[Opening STUDY MATERIAL section]

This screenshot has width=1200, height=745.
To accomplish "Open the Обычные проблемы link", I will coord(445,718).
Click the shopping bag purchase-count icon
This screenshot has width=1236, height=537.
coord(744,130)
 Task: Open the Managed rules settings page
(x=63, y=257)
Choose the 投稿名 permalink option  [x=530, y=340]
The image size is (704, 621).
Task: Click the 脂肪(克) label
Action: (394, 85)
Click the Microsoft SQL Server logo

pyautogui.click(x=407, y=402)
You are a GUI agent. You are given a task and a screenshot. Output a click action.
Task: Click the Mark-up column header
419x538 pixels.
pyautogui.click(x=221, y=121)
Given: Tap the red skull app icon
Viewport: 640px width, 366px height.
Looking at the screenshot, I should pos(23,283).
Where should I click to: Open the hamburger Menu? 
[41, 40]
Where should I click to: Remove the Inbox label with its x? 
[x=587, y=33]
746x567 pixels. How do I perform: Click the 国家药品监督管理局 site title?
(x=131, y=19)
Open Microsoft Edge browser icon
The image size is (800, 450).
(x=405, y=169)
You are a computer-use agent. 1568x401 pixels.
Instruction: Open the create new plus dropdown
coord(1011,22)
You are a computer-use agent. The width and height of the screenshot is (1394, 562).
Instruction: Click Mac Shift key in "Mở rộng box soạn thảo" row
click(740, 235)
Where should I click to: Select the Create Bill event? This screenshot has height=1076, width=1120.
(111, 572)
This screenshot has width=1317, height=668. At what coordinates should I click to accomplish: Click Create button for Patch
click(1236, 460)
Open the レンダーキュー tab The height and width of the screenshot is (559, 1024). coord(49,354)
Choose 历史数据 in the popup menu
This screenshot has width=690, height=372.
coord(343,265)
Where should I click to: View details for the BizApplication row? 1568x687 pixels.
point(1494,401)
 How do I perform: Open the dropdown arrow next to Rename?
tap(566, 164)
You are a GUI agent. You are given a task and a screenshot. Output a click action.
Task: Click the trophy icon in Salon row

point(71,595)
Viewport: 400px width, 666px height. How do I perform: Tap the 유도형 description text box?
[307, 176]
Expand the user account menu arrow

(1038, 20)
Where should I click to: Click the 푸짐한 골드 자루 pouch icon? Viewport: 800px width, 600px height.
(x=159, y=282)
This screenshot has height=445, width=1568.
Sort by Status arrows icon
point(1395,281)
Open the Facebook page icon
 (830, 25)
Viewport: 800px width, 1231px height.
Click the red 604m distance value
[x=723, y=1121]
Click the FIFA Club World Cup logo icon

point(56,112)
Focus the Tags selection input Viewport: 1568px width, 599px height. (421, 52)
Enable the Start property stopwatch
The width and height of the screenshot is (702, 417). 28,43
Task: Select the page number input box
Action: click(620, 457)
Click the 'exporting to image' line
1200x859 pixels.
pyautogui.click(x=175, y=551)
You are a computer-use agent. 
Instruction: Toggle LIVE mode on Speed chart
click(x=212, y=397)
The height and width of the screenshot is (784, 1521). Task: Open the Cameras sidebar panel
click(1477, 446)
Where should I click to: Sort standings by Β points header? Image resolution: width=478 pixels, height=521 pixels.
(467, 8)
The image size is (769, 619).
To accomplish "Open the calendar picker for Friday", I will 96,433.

[Closing STUDY MATERIAL section]

# WORK INSTRUCTIONS:
For each line in the records that holds "agent", show that line as it stands.

# RESPONSE:
You are a GUI agent. You are given a task and a screenshot. Output a click action.
You are a computer-use agent. 1568x401 pixels.
You are a computer-use agent. The width and height of the screenshot is (1394, 562).
You are a GUI agent. You are given a task and a screenshot. Output a click action.
You are a computer-use agent. 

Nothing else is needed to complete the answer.